• [Requirement]: When you respond, restate each record exactly as it is given.

◆ ◆ ◆ ◆ ◆ ◆ ◆

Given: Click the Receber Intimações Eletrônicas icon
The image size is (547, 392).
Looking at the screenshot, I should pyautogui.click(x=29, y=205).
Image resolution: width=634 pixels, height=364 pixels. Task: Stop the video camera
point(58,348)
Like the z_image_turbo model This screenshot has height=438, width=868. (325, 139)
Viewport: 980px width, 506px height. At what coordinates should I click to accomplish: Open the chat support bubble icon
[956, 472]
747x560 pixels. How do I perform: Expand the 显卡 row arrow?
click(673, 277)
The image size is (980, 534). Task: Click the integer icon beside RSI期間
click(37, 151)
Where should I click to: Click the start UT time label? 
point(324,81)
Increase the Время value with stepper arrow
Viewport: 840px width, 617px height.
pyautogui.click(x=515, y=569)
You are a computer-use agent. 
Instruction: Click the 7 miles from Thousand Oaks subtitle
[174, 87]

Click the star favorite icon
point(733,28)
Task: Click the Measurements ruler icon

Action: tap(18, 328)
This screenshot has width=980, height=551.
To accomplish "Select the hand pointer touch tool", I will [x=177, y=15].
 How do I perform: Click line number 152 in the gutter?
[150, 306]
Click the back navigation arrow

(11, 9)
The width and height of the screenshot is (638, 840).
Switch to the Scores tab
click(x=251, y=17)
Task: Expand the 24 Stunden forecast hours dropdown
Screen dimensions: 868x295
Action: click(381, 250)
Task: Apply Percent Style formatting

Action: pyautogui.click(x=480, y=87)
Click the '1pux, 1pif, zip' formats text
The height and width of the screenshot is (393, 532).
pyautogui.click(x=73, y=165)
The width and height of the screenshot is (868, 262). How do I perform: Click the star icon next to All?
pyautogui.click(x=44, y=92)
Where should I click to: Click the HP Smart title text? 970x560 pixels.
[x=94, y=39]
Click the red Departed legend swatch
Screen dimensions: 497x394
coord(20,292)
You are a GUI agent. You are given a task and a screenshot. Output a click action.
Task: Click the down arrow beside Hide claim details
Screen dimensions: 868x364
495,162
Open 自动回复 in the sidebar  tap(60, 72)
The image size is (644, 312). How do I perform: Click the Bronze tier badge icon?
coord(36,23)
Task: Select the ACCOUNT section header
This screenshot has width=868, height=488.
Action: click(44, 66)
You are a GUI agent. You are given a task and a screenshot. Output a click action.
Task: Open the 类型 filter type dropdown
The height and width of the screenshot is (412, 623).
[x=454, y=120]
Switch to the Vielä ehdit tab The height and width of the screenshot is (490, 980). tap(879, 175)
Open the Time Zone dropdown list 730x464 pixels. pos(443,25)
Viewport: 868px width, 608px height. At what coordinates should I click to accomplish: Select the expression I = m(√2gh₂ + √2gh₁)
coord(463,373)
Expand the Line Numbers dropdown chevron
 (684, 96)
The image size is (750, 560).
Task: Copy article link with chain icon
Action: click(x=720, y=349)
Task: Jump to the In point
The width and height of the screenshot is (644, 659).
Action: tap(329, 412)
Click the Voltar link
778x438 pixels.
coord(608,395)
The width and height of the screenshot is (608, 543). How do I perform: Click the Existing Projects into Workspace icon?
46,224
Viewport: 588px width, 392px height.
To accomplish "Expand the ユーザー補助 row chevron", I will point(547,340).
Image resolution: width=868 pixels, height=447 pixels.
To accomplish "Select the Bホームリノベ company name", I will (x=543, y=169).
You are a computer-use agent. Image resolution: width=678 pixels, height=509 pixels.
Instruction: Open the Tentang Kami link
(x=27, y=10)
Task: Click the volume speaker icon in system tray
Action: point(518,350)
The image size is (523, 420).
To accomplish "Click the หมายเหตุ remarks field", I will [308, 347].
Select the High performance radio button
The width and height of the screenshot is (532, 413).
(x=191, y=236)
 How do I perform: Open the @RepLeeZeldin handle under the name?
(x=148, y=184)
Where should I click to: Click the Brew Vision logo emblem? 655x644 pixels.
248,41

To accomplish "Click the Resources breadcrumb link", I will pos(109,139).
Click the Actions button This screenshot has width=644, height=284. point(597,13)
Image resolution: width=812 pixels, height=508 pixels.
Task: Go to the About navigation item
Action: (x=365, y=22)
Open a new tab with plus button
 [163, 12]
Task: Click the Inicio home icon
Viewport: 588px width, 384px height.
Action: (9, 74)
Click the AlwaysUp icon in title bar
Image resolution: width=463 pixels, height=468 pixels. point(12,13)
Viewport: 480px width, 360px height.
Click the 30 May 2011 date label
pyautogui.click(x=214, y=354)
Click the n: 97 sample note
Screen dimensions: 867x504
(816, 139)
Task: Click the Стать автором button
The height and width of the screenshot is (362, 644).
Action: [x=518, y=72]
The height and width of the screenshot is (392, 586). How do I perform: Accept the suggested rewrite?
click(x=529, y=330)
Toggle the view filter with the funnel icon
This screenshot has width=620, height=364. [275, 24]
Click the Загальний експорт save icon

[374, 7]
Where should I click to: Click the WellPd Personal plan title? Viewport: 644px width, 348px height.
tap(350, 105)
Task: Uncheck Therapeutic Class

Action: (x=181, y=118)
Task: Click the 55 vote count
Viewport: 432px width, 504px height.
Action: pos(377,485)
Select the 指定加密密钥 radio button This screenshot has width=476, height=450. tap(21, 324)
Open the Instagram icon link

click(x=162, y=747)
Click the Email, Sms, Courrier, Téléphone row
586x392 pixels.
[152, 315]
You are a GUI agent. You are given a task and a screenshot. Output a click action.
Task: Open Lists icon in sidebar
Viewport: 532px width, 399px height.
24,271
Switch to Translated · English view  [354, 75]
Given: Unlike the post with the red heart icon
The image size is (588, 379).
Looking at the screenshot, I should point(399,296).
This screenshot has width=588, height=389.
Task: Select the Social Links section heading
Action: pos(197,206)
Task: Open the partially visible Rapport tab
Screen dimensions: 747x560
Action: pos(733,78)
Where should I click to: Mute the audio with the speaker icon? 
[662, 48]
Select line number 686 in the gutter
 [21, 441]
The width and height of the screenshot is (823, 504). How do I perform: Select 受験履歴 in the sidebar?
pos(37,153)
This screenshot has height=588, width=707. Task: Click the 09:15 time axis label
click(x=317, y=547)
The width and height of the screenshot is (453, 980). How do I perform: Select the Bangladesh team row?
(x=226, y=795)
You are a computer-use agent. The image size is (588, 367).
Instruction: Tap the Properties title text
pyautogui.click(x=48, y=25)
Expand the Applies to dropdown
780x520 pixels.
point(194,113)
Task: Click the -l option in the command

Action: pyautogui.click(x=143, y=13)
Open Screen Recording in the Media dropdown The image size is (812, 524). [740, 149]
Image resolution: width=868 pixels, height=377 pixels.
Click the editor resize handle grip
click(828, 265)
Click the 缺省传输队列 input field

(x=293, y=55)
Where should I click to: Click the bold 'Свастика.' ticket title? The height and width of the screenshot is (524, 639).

◆ ◆ ◆ ◆ ◆ ◆ ◆

• [Reply]:
Given: Click the Receber Intimações Eletrônicas icon
The image size is (547, 392).
Looking at the screenshot, I should pyautogui.click(x=29, y=205).
Image resolution: width=634 pixels, height=364 pixels. Task: Stop the video camera
point(58,348)
Like the z_image_turbo model This screenshot has height=438, width=868. (325, 139)
Viewport: 980px width, 506px height. At what coordinates should I click to accomplish: Open the chat support bubble icon
[956, 472]
747x560 pixels. How do I perform: Expand the 显卡 row arrow?
click(673, 277)
The image size is (980, 534). Task: Click the integer icon beside RSI期間
click(37, 151)
Where should I click to: Click the start UT time label? 
point(324,81)
Increase the Время value with stepper arrow
Viewport: 840px width, 617px height.
pyautogui.click(x=515, y=569)
You are a computer-use agent. 
Instruction: Click the 7 miles from Thousand Oaks subtitle
[174, 87]

Click the star favorite icon
point(733,28)
Task: Click the Measurements ruler icon

Action: tap(18, 328)
This screenshot has width=980, height=551.
To accomplish "Select the hand pointer touch tool", I will [x=177, y=15].
 How do I perform: Click line number 152 in the gutter?
[150, 306]
Click the back navigation arrow

(11, 9)
The width and height of the screenshot is (638, 840).
Switch to the Scores tab
click(x=251, y=17)
Task: Expand the 24 Stunden forecast hours dropdown
Screen dimensions: 868x295
Action: click(381, 250)
Task: Apply Percent Style formatting

Action: pyautogui.click(x=480, y=87)
Click the '1pux, 1pif, zip' formats text
The height and width of the screenshot is (393, 532).
pyautogui.click(x=73, y=165)
The width and height of the screenshot is (868, 262). How do I perform: Click the star icon next to All?
pyautogui.click(x=44, y=92)
Where should I click to: Click the HP Smart title text? 970x560 pixels.
[x=94, y=39]
Click the red Departed legend swatch
Screen dimensions: 497x394
coord(20,292)
You are a GUI agent. You are given a task and a screenshot. Output a click action.
Task: Click the down arrow beside Hide claim details
Screen dimensions: 868x364
495,162
Open 自动回复 in the sidebar  tap(60, 72)
The image size is (644, 312). How do I perform: Click the Bronze tier badge icon?
coord(36,23)
Task: Select the ACCOUNT section header
This screenshot has width=868, height=488.
Action: click(44, 66)
You are a GUI agent. You are given a task and a screenshot. Output a click action.
Task: Open the 类型 filter type dropdown
The height and width of the screenshot is (412, 623).
[x=454, y=120]
Switch to the Vielä ehdit tab The height and width of the screenshot is (490, 980). tap(879, 175)
Open the Time Zone dropdown list 730x464 pixels. pos(443,25)
Viewport: 868px width, 608px height. At what coordinates should I click to accomplish: Select the expression I = m(√2gh₂ + √2gh₁)
coord(463,373)
Expand the Line Numbers dropdown chevron
 (684, 96)
The image size is (750, 560).
Task: Copy article link with chain icon
Action: click(x=720, y=349)
Task: Jump to the In point
The width and height of the screenshot is (644, 659).
Action: tap(329, 412)
Click the Voltar link
778x438 pixels.
coord(608,395)
The width and height of the screenshot is (608, 543). How do I perform: Click the Existing Projects into Workspace icon?
46,224
Viewport: 588px width, 392px height.
To accomplish "Expand the ユーザー補助 row chevron", I will point(547,340).
Image resolution: width=868 pixels, height=447 pixels.
To accomplish "Select the Bホームリノベ company name", I will (x=543, y=169).
You are a computer-use agent. Image resolution: width=678 pixels, height=509 pixels.
Instruction: Open the Tentang Kami link
(x=27, y=10)
Task: Click the volume speaker icon in system tray
Action: point(518,350)
The image size is (523, 420).
To accomplish "Click the หมายเหตุ remarks field", I will [308, 347].
Select the High performance radio button
The width and height of the screenshot is (532, 413).
(x=191, y=236)
 How do I perform: Open the @RepLeeZeldin handle under the name?
(x=148, y=184)
Where should I click to: Click the Brew Vision logo emblem? 655x644 pixels.
248,41

To accomplish "Click the Resources breadcrumb link", I will pos(109,139).
Click the Actions button This screenshot has width=644, height=284. point(597,13)
Image resolution: width=812 pixels, height=508 pixels.
Task: Go to the About navigation item
Action: (x=365, y=22)
Open a new tab with plus button
 [163, 12]
Task: Click the Inicio home icon
Viewport: 588px width, 384px height.
Action: (9, 74)
Click the AlwaysUp icon in title bar
Image resolution: width=463 pixels, height=468 pixels. point(12,13)
Viewport: 480px width, 360px height.
Click the 30 May 2011 date label
pyautogui.click(x=214, y=354)
Click the n: 97 sample note
Screen dimensions: 867x504
(816, 139)
Task: Click the Стать автором button
The height and width of the screenshot is (362, 644).
Action: [x=518, y=72]
The height and width of the screenshot is (392, 586). How do I perform: Accept the suggested rewrite?
click(x=529, y=330)
Toggle the view filter with the funnel icon
This screenshot has width=620, height=364. [275, 24]
Click the Загальний експорт save icon

[374, 7]
Where should I click to: Click the WellPd Personal plan title? Viewport: 644px width, 348px height.
tap(350, 105)
Task: Uncheck Therapeutic Class

Action: (x=181, y=118)
Task: Click the 55 vote count
Viewport: 432px width, 504px height.
Action: pos(377,485)
Select the 指定加密密钥 radio button This screenshot has width=476, height=450. tap(21, 324)
Open the Instagram icon link

click(x=162, y=747)
Click the Email, Sms, Courrier, Téléphone row
586x392 pixels.
[152, 315]
You are a GUI agent. You are given a task and a screenshot. Output a click action.
Task: Open Lists icon in sidebar
Viewport: 532px width, 399px height.
24,271
Switch to Translated · English view  [354, 75]
Given: Unlike the post with the red heart icon
The image size is (588, 379).
Looking at the screenshot, I should point(399,296).
This screenshot has width=588, height=389.
Task: Select the Social Links section heading
Action: pos(197,206)
Task: Open the partially visible Rapport tab
Screen dimensions: 747x560
Action: pos(733,78)
Where should I click to: Mute the audio with the speaker icon? 
[662, 48]
Select line number 686 in the gutter
 [21, 441]
The width and height of the screenshot is (823, 504). How do I perform: Select 受験履歴 in the sidebar?
pos(37,153)
This screenshot has height=588, width=707. Task: Click the 09:15 time axis label
click(x=317, y=547)
The width and height of the screenshot is (453, 980). How do I perform: Select the Bangladesh team row?
(x=226, y=795)
You are a computer-use agent. The image size is (588, 367).
Instruction: Tap the Properties title text
pyautogui.click(x=48, y=25)
Expand the Applies to dropdown
780x520 pixels.
point(194,113)
Task: Click the -l option in the command

Action: pyautogui.click(x=143, y=13)
Open Screen Recording in the Media dropdown The image size is (812, 524). [740, 149]
Image resolution: width=868 pixels, height=377 pixels.
Click the editor resize handle grip
click(828, 265)
Click the 缺省传输队列 input field

(x=293, y=55)
Where should I click to: Click the bold 'Свастика.' ticket title? The height and width of the screenshot is (524, 639).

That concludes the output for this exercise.